Solid-State Drives: Get One Already!

I've been building computers since the 1990s, so I've seen a lot of new technologies work their way into the mainstream. Most were the steady, incremental improvements predicted by Moore's law, but others were game-changers, innovations that really rocketed performance forward in a surprising way. I remember booting up Quake after installing my first 3-D card—what a difference! My first boot off a solid-state drive (SSD) brought back that same feeling—wow, what a difference!

However, at a recent gathering of like-minded Linux users, I learned that many of my peers hadn't actually made the move to SSDs yet. Within that group, the primary reluctance to try a SSD boiled down to three main concerns:

  • I'm worried about their reliability; I hear they wear out.

  • I'm not sure if they work well with Linux.

  • I'm not sure an SSD really would make much of a difference on my system.

Luckily, these three concerns are based either on misunderstandings, outdated data, exaggeration or are just not correct.

SSD Reliability Overview

How SSDs Differ from Hard Drives:

Traditional hard disk drives (HDDs) have two mechanical delays that can come into play when reading or writing files: pivoting the read/write head to be at the right radius and waiting until the platter rotates until the start of the file reaches the head (Figure 1). The time it takes for the drive to get in place to read a new file is called seek time. When you hear that unique hard drive chatter, that's the actuator arm moving around to access lots of different file locations. For example, my hard drive (a pretty typical 7,200 RPM consumer drive from 2011) has an average seek time of around 9ms.

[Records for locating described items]
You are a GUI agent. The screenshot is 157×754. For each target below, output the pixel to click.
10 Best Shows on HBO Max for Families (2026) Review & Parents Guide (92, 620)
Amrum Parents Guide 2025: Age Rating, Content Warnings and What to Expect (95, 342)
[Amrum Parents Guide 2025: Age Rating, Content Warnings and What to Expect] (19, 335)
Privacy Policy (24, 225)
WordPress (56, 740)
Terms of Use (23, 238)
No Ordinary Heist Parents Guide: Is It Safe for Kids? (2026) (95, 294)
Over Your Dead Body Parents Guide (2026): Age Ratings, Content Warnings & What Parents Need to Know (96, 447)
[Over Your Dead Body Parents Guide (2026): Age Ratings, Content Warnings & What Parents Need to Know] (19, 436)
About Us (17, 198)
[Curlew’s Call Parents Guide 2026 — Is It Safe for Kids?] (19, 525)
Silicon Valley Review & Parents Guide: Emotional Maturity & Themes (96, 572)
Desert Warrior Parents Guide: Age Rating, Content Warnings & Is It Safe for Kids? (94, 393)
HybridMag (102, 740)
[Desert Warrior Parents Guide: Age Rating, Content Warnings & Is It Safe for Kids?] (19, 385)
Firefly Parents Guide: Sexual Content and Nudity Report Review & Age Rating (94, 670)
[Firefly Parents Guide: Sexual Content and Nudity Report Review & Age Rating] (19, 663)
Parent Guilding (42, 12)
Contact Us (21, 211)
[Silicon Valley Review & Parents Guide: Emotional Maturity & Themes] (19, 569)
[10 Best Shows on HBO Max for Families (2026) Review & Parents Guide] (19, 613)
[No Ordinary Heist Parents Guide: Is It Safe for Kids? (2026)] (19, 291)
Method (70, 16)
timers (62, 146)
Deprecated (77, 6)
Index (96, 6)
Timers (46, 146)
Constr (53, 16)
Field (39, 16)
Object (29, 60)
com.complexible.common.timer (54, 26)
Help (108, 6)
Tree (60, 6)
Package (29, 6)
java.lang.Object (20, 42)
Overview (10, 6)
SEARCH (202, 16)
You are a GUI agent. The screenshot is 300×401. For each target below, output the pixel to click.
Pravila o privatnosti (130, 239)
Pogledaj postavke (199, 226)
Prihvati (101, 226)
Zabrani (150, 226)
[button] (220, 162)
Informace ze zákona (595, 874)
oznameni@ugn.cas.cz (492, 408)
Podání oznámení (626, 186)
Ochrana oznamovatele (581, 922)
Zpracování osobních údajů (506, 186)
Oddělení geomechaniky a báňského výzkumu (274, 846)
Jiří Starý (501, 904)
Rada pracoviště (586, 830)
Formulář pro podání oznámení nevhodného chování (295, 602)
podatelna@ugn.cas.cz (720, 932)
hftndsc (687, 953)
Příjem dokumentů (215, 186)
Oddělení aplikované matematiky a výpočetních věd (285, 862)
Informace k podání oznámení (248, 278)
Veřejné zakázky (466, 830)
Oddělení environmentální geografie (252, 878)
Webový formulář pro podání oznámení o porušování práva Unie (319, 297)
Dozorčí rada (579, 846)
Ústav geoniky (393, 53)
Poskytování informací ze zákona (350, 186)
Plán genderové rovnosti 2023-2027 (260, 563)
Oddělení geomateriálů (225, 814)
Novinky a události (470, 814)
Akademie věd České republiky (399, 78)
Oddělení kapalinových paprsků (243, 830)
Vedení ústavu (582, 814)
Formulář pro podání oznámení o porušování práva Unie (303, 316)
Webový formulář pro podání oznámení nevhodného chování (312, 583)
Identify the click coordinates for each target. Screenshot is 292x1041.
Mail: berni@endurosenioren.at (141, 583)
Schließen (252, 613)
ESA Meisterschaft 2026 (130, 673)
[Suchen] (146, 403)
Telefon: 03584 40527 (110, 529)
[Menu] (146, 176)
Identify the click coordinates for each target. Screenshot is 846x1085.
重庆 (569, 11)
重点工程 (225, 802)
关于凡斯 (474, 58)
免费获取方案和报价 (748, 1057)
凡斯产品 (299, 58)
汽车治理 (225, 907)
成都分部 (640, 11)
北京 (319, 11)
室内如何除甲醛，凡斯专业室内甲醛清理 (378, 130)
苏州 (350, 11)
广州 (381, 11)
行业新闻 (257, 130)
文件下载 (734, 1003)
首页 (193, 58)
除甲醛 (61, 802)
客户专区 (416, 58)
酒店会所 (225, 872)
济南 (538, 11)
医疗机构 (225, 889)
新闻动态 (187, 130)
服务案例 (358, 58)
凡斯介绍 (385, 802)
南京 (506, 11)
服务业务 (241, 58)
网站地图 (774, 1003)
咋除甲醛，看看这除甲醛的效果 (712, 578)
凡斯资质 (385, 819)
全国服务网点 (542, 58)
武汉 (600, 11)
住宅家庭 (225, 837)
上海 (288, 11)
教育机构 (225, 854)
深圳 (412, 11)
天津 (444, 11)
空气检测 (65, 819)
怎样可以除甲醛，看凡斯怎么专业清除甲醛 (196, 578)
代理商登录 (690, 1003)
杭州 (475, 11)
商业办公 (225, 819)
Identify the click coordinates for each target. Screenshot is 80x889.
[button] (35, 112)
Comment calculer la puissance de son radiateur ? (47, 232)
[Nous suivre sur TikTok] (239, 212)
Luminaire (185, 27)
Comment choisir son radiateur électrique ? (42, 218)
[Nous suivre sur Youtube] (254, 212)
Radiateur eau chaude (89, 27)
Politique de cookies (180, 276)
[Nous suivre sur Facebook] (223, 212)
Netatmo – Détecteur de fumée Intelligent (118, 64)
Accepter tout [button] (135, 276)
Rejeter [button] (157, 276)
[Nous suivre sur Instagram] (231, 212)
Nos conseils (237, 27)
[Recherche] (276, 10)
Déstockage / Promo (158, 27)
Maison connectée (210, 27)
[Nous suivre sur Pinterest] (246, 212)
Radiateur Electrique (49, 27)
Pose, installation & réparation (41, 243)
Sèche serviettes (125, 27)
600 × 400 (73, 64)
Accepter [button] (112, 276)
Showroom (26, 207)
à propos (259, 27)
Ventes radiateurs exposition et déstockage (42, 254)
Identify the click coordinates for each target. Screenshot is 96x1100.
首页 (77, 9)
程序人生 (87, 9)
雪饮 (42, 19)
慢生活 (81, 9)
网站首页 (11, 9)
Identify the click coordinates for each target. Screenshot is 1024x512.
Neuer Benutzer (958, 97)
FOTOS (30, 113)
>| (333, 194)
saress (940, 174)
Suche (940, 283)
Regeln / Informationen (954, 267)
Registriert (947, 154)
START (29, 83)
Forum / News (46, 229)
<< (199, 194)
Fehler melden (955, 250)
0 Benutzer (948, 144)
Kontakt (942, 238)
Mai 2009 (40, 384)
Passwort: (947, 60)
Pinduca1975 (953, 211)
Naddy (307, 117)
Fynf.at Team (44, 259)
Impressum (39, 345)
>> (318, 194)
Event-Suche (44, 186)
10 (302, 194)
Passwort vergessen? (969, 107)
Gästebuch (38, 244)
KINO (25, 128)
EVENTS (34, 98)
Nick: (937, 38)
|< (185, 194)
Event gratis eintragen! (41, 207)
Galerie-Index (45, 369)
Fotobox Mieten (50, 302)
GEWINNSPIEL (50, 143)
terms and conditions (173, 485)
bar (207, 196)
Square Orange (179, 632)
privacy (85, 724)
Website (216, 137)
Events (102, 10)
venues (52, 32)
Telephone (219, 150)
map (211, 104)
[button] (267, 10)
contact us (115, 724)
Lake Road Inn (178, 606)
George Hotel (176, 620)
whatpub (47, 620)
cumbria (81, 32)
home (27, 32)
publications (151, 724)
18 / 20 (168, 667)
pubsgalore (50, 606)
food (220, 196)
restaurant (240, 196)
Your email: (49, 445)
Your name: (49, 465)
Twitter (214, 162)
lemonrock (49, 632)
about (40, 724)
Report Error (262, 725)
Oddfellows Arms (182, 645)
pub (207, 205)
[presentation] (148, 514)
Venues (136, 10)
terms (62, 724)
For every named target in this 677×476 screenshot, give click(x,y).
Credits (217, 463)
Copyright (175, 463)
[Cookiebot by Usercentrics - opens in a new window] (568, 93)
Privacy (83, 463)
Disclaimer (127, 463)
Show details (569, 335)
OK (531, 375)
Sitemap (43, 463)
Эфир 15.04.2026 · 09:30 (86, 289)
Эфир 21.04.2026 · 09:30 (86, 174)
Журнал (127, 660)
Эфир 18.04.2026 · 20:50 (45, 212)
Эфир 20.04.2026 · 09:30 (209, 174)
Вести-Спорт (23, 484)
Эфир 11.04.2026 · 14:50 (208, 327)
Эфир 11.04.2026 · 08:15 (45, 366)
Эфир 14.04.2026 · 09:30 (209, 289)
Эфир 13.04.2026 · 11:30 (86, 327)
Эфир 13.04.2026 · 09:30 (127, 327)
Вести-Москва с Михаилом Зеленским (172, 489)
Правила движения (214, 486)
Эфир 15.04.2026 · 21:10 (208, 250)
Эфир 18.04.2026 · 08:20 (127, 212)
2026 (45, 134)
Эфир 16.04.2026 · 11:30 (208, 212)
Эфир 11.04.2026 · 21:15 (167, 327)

REQUESTS:
(a) Reproduce the passage of the SSD article from "Solid-State Drives: Get" to "they wear out.".
(b) In the SSD article, what is the name for the time it takes a hard drive to get in place to read a new file?
(c) List every concern about trying an SSD that the SSD article reports from the gathering of Linux users.

TASK RESULTS:
(a)
Solid-State Drives: Get One Already!

I've been building computers since the 1990s, so I've seen a lot of new technologies work their way into the mainstream. Most were the steady, incremental improvements predicted by Moore's law, but others were game-changers, innovations that really rocketed performance forward in a surprising way. I remember booting up Quake after installing my first 3-D card—what a difference! My first boot off a solid-state drive (SSD) brought back that same feeling—wow, what a difference!

However, at a recent gathering of like-minded Linux users, I learned that many of my peers hadn't actually made the move to SSDs yet. Within that group, the primary reluctance to try a SSD boiled down to three main concerns:

  • I'm worried about their reliability; I hear they wear out.

(b) Seek time.

(c)
- Worry about their reliability, since they are said to wear out.
- Uncertainty about whether they work well with Linux.
- Uncertainty about whether an SSD would make much of a difference on the system.